Fishing rules less restrictive in 2019


— By Mark Ermer, Northeast Area Fisheries Supervisor for South Dakota Game, Fish and Parks.

On Jan. 1, several substantial changes to fishing regulations will be implemented in South Dakota that will make fishing less restrictive. Anglers are encouraged to consult the 2019 South Dakota fishing handbook to familiarize themselves with the changes and to review all fishing regulations.

Some of the changes affecting northeast South Dakota follow:

Walleye 15-inch minimum length limit: The 15-inch minimum length limit has been removed from Richmond, Elm, Enemy Swim, Pickerel, Clear and Roy lakes. Recent sampling was not able to determine whether or not the minimum length limits on these waters were benefiting the fisheries. Because of this, it was decided that the minimum length limits should be removed.

Black bass regulations: All harvest regulations for black bass (largemouth and smallmouth bass) have been removed in northeast South Dakota. Regulations removed this January include the 14- to 18-inch protected slot limit on black bass at lakes Clear (Marshall County), Horseshoe (Day County) and Roy and the 15-inch minimum length limit for black bass on Richmond Lake. Based on creel survey information few people are harvesting black bass making the regulations unnecessary at this time.
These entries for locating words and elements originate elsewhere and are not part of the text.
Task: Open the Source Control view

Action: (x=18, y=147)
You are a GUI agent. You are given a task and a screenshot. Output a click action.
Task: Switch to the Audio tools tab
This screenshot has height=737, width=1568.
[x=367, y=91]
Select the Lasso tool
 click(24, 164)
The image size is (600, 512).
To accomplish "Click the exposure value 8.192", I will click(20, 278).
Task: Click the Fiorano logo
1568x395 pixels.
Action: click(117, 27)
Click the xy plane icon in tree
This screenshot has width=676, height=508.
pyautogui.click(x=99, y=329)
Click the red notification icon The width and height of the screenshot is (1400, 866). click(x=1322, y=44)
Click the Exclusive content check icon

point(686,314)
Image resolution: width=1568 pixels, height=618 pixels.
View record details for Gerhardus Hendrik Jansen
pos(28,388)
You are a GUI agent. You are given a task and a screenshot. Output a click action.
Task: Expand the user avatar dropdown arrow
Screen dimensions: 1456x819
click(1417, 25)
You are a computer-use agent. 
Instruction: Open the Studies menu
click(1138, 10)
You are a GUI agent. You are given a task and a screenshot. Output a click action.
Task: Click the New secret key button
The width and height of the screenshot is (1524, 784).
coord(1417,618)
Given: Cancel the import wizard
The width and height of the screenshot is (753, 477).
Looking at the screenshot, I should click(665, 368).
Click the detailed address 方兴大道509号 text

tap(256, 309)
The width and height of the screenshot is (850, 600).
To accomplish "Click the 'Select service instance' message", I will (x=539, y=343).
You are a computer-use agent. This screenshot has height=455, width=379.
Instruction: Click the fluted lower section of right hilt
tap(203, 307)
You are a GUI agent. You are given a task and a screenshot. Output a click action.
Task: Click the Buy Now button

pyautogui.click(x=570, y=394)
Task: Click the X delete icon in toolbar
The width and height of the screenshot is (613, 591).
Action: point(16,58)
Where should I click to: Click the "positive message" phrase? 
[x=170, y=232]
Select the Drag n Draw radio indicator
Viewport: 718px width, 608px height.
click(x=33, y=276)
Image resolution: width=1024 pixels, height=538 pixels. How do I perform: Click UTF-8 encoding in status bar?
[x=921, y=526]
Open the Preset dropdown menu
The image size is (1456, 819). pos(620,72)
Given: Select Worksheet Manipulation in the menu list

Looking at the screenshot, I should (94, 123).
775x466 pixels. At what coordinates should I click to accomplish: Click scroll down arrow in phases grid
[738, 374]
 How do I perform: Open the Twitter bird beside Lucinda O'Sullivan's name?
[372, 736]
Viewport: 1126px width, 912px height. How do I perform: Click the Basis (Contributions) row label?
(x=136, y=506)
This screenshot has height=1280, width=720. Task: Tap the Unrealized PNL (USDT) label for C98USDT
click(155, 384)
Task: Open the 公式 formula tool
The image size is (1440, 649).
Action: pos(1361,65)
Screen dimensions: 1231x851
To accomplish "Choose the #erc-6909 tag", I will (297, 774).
No daily limit for white bass and rock bass: White bass and rock bass can now be harvested without regard for a daily limit. These species tend to be abundant where they occur and angler interest in harvesting them is less when compared to other species. Although there is no limit, anglers are encouraged to harvest only what they can utilize as wanton waste rules can still apply.

Walleye 1 over 28 inches: Horseshoe Lake in Day County was added to the lakes that allow for the harvest of only one walleye larger than 28 inches. This regulation has been successful at creating high angler catch rates for large walleyes at Reetz and Twin (Minnehaha County) lakes in eastern South Dakota. Anglers interested in harvesting walleyes should avoid these waters since no walleyes less than 28 inches can be taken.

No spring-closed fishing season: The closed fishing season on South Dakota/Minnesota border waters (Big Stone Lake, Lake Hendricks, Mud Lake and Lake Traverse) and on eastern South Dakota streams has been eliminated. Anglers can now fish year-round on these waters. Opening the previously closed season will provide anglers with additional angling opportunities and simplify regulations.

No domicile possession limits: People can now possess unlimited numbers of fish at their domicile. A domicile is defined as a person’s established, fixed and permanent home to which the person, whenever absent, has the intention of returning. This change only applies to the possession limit at one’s domicile. Outside of the domicile, a person may have only twice the daily limit in possession.

Muskellunge catch and release: This will be the first full year that the statewide muskellunge regulation is catch and release only. The catch and release regulation was enacted during the 2018 summer.

Reetz Lake: Reetz Lake will open to fishing on May 1 and close on Sept. 31. Permission is required to fish Reetz Lake during the rest of the year. Anglers fishing at Reetz Lake should consider it as catch and release unless they catch a trophy-sized fish with the exception of smallmouth bass. The fishing regulations on Reetz Lake are:

  • One walleye larger than 28 inches.
  • One yellow perch larger than 14 inches.
  • One crappie larger than 15 inches.
  • One bluegill larger than 10 inches.
  • The smallmouth bass regulation is the statewide regulation of five fish per day with no length limit.